• TASK PROMPT
In the entries that follow, the first line to write out is the one containing "Given: Click the Change owner link", and the last is the one containing "Deselect the Maintenance, repair, and". Reproduce that stretch exactly, with nothing before or after it.

• DATA PROVIDED
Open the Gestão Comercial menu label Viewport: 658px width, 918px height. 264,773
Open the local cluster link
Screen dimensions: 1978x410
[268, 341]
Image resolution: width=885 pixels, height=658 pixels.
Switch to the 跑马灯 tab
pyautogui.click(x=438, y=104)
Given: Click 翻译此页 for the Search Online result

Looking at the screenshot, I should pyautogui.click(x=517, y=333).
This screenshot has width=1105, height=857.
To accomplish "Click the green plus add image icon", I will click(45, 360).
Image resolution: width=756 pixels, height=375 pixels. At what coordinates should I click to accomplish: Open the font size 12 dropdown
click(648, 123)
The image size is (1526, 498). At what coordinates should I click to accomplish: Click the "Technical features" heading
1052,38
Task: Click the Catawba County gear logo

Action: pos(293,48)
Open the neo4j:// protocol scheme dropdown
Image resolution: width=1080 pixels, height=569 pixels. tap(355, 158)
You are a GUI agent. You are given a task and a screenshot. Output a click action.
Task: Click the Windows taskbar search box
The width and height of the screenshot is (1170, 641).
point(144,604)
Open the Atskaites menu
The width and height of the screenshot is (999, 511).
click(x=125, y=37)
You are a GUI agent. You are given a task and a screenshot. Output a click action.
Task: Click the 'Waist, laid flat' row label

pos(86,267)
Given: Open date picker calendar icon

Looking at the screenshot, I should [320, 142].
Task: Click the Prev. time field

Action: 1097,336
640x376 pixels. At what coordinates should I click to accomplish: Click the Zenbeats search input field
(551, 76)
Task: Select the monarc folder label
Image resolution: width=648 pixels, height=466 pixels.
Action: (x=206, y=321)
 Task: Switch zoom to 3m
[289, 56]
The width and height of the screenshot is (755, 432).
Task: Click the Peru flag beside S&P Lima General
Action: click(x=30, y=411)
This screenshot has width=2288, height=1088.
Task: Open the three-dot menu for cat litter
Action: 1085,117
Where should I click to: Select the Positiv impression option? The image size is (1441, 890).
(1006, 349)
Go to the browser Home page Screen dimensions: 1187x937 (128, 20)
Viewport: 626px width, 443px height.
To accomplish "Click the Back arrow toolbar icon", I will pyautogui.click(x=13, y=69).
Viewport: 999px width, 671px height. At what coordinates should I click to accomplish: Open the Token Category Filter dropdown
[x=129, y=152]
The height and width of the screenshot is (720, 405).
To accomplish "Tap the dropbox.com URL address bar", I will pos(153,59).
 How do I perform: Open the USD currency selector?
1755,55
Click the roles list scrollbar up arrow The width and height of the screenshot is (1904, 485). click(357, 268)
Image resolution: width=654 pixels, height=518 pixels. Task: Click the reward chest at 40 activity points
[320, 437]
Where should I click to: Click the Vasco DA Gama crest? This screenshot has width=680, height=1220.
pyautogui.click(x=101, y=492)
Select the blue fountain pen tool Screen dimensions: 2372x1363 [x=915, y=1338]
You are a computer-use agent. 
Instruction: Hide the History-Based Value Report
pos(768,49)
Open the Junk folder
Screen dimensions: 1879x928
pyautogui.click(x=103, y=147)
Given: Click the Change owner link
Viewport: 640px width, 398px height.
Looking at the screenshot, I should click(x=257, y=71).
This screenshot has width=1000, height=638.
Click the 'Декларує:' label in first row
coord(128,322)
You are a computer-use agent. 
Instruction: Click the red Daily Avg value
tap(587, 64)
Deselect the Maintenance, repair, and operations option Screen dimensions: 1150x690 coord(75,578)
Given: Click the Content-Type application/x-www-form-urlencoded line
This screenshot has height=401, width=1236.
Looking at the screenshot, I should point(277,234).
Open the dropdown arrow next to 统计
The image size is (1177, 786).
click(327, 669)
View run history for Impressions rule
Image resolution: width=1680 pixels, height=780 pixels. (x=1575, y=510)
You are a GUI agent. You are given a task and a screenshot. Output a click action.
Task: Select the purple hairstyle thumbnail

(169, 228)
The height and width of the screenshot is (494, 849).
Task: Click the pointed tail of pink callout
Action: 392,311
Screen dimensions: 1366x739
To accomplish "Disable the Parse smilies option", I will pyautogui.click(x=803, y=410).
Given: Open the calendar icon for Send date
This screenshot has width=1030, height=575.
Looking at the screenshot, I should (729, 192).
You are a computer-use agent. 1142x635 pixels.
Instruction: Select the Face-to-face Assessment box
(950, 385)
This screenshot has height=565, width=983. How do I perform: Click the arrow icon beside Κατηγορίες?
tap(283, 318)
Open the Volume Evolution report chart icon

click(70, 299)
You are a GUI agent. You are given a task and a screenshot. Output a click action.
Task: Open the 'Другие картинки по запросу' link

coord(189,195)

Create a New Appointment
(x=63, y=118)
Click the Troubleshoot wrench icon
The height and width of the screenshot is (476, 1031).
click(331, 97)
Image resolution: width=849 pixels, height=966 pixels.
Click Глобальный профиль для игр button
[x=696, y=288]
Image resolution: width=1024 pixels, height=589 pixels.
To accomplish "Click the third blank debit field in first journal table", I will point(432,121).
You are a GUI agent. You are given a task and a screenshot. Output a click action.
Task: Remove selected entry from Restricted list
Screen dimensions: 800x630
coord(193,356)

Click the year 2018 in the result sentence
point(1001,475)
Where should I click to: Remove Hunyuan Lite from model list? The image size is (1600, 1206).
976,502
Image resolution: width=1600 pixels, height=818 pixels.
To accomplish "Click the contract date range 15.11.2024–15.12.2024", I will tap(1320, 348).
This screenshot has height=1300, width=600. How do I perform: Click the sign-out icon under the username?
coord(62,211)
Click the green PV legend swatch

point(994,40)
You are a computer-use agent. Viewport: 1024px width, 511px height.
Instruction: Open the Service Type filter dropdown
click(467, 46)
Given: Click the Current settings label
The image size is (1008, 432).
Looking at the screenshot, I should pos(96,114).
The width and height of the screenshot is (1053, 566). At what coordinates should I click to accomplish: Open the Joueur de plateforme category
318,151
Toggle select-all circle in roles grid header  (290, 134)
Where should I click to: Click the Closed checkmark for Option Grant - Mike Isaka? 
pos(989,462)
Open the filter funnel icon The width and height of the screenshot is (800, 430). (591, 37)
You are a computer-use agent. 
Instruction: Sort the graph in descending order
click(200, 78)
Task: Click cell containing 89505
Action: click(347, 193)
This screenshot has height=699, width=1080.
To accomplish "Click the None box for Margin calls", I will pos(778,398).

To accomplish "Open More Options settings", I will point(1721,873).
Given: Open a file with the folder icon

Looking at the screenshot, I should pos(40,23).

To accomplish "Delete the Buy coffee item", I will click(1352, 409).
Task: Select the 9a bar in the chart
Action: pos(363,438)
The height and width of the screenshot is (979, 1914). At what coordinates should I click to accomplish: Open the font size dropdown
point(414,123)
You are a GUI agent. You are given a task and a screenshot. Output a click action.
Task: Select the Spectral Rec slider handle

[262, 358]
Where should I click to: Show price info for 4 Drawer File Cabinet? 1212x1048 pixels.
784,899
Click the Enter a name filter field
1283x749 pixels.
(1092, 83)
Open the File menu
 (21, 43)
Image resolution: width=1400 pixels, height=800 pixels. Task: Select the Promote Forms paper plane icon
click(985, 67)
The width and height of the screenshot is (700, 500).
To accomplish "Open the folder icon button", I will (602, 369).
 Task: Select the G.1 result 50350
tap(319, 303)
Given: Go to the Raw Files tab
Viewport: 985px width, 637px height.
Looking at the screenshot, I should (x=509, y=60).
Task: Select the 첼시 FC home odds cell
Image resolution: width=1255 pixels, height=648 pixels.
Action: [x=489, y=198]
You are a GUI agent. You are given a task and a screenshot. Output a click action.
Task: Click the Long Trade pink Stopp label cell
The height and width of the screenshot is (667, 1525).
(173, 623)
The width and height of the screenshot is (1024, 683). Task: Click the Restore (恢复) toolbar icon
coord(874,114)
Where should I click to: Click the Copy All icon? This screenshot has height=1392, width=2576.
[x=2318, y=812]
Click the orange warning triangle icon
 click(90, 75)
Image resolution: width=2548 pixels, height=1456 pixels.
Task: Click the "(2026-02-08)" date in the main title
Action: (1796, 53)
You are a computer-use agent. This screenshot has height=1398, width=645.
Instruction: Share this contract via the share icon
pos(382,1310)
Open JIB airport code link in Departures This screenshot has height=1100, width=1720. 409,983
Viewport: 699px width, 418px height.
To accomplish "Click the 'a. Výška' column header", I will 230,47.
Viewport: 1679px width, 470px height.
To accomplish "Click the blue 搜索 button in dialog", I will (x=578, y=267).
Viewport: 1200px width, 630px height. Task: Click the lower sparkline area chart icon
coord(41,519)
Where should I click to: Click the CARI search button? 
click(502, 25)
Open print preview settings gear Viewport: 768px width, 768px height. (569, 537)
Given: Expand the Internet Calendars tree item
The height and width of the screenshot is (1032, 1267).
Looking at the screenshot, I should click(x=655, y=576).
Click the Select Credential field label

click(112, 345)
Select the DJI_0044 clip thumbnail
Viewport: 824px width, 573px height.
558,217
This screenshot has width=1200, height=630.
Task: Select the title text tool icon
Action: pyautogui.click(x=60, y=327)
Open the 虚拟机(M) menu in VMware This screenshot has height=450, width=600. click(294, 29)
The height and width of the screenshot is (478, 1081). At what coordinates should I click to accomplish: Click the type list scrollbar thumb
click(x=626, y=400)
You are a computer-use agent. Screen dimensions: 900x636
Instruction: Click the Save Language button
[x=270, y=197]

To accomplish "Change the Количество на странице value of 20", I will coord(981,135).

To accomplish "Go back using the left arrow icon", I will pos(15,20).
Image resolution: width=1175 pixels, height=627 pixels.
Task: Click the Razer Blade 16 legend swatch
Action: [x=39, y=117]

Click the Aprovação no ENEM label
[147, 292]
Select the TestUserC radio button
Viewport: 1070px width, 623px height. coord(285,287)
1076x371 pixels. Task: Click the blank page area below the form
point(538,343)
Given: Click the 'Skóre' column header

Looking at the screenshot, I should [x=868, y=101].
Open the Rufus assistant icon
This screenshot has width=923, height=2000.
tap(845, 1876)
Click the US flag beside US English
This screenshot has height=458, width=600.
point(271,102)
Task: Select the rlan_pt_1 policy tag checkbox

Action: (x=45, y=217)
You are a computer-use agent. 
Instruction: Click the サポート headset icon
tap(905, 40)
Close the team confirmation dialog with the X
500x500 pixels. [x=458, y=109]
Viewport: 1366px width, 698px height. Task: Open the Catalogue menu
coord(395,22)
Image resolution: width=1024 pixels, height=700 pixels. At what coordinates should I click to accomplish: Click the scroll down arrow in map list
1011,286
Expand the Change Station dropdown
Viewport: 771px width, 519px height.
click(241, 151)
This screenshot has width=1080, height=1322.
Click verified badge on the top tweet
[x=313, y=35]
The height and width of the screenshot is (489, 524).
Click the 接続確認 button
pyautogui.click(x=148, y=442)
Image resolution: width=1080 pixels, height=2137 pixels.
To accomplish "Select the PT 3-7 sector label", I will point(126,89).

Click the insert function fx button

• WRITTEN RESPONSE
Given: Click the Change owner link
Viewport: 640px width, 398px height.
Looking at the screenshot, I should click(x=257, y=71).
This screenshot has width=1000, height=638.
Click the 'Декларує:' label in first row
coord(128,322)
You are a computer-use agent. 
Instruction: Click the red Daily Avg value
tap(587, 64)
Deselect the Maintenance, repair, and operations option Screen dimensions: 1150x690 coord(75,578)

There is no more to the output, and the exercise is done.